• [Required tasks]
A – Translate this sentence from the extract on angle bisectors into Spanish: "Let $\LL_1$ and $\LL_2$ be straight lines embedded in a cartesian plane $\CC$, expressed in normal form as:"
B – In the extract on angle bisectors, in what form are the two straight lines expressed?

• [Extract provided]
Bisectors of Angles between Two Straight Lines

Theorem

Normal Form

Let $\LL_1$ and $\LL_2$ be straight lines embedded in a cartesian plane $\CC$, expressed in normal form as:

\(\ds \LL_1: \ \ \)

\(\ds x \cos \alpha + y \sin \alpha\)

\(=\)

\(\ds p\)

\(\ds \LL_2: \ \ \)

\(\ds x \cos \beta + y \sin \beta\)

\(=\)

\(\ds q\)

The angle bisectors of the angles formed at the point of intersection of $\LL_1$ and $\LL_2$ are given by:

\(\ds x \paren {\cos \alpha - \cos \beta} + y \paren {\sin \alpha - \sin \beta}\)

\(=\)

\(\ds p - q\)

\(\ds x \paren {\cos \alpha + \cos \beta} + y \paren {\sin \alpha + \sin \beta}\)

\(=\)

\(\ds p + q\)

• [Click-target data]
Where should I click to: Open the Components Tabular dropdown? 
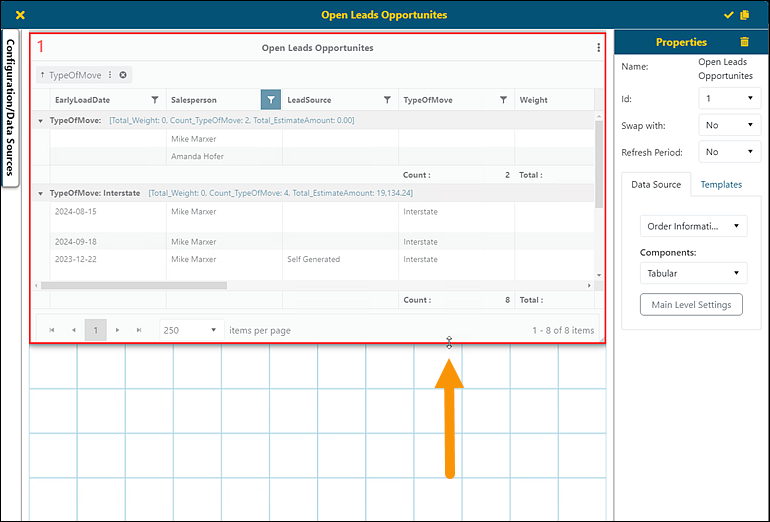point(693,273)
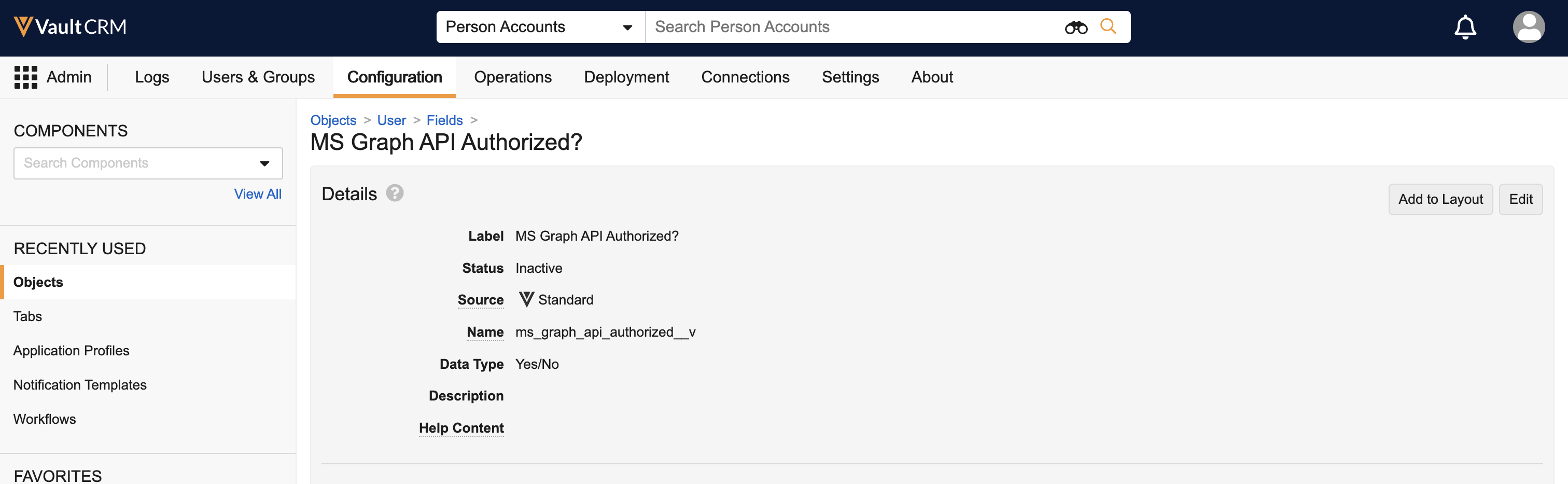This screenshot has height=484, width=1568.
Task: Click the binoculars advanced search icon
Action: coord(1075,27)
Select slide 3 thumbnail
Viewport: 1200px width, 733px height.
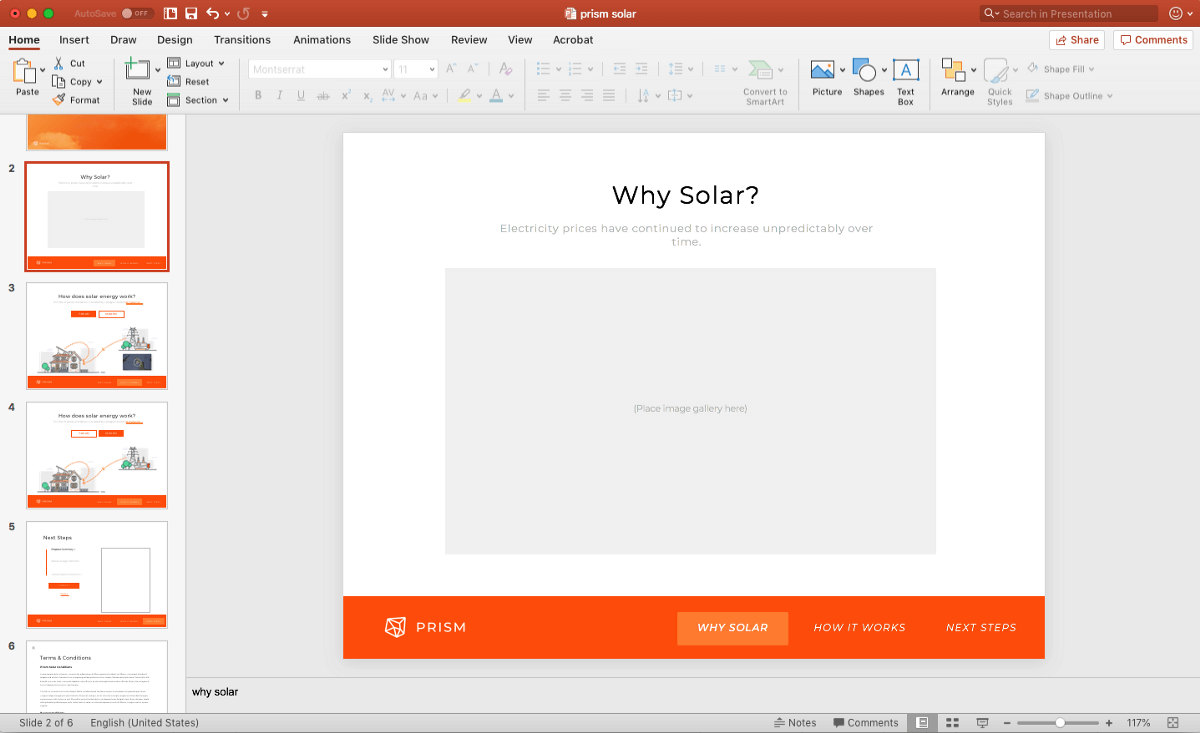[x=97, y=336]
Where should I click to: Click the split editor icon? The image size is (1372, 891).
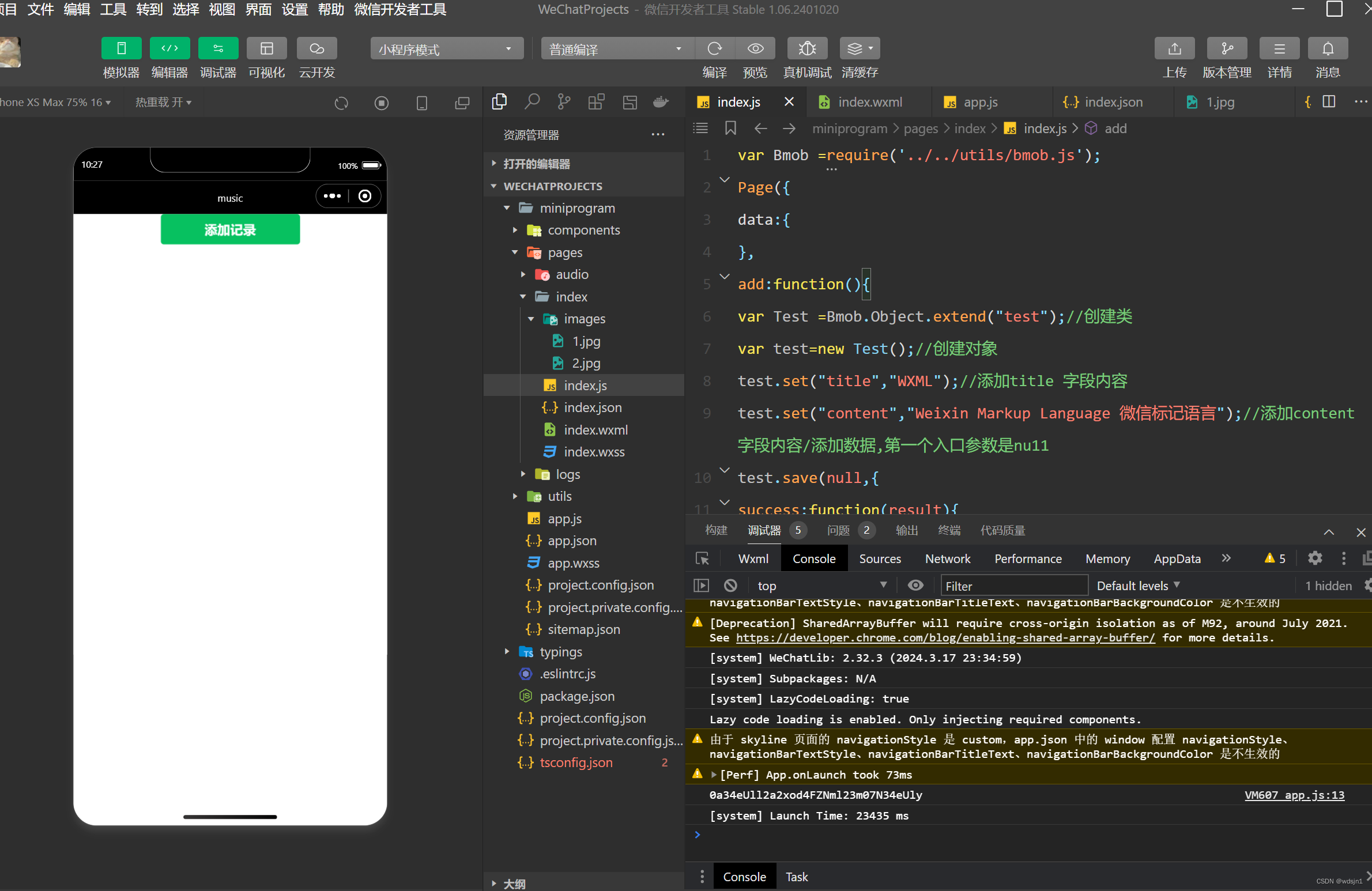tap(1329, 102)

• [Solutions in order]
A – Sean $\LL_1$ y $\LL_2$ rectas contenidas en un plano cartesiano $\CC$, expresadas en forma normal como:

B – In normal form.